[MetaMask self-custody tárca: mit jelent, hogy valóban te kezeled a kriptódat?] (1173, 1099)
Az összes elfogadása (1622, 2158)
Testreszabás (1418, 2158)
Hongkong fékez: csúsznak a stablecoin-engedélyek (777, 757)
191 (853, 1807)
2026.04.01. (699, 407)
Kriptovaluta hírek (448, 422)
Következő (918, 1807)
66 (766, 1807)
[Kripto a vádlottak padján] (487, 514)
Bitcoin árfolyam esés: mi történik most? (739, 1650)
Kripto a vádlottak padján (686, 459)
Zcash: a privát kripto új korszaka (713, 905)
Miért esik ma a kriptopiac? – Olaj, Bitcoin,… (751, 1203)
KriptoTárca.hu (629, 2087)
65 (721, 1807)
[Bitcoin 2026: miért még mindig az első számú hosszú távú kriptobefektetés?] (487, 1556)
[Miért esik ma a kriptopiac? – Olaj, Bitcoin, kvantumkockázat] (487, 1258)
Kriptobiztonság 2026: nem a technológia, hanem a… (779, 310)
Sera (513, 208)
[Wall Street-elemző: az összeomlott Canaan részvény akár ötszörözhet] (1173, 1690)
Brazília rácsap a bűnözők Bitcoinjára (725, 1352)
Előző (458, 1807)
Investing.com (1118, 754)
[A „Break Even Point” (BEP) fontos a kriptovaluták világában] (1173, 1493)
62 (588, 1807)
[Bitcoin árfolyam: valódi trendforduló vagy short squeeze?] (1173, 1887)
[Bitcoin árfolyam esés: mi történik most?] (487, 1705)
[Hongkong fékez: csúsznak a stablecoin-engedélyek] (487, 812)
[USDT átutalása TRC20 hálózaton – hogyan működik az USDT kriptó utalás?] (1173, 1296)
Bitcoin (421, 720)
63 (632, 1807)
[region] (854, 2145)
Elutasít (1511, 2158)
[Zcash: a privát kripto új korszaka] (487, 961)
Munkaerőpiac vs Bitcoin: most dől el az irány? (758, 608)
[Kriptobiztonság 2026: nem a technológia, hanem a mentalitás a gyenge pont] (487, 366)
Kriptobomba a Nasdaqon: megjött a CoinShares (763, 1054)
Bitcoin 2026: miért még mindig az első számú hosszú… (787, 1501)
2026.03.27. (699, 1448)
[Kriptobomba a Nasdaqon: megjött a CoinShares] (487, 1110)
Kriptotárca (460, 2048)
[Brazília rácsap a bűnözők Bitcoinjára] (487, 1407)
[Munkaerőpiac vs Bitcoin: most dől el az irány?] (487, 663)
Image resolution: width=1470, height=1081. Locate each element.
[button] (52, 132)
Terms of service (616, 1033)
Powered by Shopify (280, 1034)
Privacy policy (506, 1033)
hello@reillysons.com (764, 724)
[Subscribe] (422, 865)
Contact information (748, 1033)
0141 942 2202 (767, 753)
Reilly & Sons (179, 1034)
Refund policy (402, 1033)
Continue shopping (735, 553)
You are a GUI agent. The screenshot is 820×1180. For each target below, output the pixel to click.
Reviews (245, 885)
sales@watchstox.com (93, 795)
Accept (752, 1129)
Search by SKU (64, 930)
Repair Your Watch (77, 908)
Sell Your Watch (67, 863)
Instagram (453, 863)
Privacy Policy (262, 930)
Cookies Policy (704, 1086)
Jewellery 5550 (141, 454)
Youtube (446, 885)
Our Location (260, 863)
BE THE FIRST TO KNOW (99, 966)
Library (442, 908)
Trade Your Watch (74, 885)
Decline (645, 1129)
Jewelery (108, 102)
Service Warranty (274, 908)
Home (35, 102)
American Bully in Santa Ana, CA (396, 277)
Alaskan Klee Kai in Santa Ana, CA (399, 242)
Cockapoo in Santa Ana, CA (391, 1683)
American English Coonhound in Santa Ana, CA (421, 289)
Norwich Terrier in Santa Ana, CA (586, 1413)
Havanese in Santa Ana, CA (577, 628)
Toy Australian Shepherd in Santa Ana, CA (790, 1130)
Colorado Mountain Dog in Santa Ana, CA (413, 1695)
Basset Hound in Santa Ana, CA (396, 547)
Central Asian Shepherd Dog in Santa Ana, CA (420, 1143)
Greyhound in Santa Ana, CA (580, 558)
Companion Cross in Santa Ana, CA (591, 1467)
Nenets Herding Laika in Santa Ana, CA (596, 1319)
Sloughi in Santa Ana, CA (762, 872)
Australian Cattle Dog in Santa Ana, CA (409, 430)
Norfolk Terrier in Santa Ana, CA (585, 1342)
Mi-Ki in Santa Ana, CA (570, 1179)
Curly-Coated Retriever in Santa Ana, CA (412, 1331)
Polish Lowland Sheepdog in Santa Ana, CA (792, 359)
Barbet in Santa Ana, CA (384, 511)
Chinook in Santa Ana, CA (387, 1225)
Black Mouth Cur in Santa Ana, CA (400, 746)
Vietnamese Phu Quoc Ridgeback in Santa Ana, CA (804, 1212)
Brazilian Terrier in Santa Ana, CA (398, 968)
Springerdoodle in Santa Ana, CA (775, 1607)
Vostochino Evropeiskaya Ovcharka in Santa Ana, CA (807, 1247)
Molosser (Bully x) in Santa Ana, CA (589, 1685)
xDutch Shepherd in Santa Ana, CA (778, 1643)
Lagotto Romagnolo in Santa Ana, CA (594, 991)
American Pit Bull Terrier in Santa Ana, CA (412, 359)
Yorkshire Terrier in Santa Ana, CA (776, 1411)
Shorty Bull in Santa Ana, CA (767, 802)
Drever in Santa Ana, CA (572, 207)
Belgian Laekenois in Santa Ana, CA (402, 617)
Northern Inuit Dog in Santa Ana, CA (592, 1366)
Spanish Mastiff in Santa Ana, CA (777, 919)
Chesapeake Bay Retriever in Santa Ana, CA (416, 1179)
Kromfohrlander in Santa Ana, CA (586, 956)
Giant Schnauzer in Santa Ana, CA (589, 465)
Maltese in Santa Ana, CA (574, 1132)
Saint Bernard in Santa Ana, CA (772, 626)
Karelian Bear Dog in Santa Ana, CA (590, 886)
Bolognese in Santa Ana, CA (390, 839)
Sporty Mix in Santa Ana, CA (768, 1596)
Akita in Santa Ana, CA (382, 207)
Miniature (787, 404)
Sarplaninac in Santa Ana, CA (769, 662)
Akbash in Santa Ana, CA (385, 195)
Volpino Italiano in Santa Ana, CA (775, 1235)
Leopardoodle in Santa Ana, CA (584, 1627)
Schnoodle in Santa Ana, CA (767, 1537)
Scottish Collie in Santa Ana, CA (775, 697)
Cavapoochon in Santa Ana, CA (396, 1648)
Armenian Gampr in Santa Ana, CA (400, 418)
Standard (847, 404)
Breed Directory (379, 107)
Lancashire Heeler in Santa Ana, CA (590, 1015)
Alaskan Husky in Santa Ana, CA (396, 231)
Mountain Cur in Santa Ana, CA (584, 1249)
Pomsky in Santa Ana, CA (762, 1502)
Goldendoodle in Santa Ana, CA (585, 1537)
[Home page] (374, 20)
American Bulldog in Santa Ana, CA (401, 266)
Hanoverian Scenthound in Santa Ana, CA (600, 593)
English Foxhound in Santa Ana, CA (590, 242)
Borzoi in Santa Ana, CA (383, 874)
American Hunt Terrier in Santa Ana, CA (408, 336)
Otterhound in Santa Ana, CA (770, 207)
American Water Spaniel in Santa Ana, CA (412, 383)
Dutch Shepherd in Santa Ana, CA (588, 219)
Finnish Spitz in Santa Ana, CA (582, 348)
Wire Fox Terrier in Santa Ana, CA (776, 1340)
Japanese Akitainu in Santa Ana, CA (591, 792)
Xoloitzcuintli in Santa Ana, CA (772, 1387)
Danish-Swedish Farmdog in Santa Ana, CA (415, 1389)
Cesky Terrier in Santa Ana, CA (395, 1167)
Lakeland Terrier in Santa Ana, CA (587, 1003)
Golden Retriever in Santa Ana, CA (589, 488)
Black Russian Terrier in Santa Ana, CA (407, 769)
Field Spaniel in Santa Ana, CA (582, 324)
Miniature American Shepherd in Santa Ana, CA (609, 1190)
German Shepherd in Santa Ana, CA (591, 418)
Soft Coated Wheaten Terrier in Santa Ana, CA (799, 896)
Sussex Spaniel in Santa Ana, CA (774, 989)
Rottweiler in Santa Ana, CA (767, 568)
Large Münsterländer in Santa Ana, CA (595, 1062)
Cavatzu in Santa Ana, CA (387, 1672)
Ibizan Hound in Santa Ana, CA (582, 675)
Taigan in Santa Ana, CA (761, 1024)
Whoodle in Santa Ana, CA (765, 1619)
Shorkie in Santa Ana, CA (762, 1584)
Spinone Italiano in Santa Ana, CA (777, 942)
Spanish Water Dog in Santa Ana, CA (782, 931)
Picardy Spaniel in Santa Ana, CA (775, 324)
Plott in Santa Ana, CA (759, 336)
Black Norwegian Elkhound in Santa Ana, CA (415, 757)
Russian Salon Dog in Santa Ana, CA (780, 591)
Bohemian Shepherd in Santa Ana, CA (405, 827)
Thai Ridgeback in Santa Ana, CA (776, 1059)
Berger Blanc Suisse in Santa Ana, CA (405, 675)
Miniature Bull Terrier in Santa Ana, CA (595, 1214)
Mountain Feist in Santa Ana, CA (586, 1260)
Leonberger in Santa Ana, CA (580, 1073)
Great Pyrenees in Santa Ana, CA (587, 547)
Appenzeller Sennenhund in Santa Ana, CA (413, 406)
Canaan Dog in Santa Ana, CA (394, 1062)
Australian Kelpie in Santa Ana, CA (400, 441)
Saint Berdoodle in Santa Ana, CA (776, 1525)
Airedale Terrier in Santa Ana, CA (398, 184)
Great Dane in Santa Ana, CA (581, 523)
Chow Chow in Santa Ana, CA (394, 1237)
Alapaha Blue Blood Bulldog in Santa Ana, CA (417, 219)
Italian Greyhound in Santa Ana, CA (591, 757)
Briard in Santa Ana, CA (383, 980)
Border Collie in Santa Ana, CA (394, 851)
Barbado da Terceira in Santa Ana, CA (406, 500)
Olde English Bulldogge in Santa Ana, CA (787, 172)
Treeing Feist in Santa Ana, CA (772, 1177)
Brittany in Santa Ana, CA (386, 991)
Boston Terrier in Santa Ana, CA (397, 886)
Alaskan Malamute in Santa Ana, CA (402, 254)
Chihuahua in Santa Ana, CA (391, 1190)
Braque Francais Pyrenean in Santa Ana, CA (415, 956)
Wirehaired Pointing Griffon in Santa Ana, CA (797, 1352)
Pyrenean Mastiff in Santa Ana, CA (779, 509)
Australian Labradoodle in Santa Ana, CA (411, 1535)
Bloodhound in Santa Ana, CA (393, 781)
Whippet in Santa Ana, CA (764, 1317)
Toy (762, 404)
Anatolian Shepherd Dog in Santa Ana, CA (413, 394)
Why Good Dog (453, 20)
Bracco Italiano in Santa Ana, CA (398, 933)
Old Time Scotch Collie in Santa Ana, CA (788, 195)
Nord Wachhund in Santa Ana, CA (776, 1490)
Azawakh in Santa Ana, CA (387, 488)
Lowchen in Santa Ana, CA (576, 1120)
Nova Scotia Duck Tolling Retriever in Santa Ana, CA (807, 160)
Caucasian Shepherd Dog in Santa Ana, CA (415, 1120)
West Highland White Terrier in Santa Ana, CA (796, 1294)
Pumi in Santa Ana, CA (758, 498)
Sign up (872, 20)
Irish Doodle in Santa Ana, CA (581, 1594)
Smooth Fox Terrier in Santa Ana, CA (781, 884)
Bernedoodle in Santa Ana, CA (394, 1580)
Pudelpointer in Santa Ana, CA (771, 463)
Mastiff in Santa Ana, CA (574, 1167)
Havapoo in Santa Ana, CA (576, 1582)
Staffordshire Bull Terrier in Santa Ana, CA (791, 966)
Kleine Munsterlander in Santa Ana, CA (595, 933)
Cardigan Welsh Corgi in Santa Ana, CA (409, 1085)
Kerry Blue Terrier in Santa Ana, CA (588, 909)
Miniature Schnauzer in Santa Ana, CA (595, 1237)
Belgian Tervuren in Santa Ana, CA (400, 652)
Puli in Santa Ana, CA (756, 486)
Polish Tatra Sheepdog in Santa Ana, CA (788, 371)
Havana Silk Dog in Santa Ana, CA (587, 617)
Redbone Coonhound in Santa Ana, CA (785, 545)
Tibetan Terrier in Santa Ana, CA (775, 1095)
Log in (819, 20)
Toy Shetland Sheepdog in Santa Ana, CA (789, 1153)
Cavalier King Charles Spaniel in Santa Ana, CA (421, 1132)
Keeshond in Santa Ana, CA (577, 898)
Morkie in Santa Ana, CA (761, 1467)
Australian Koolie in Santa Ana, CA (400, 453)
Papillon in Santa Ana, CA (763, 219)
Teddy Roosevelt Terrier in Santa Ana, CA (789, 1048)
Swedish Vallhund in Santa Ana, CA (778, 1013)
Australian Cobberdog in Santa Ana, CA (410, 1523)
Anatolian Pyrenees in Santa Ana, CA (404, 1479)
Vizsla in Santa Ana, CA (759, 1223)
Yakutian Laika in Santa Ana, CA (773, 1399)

- WHAT THIS TASK INVOLVES
Report every line of the preceding listing where the string "Water" occurs.

- ANSWER BOX
American Water Spaniel in Santa Ana, CA (412, 383)
Spanish Water Dog in Santa Ana, CA (782, 931)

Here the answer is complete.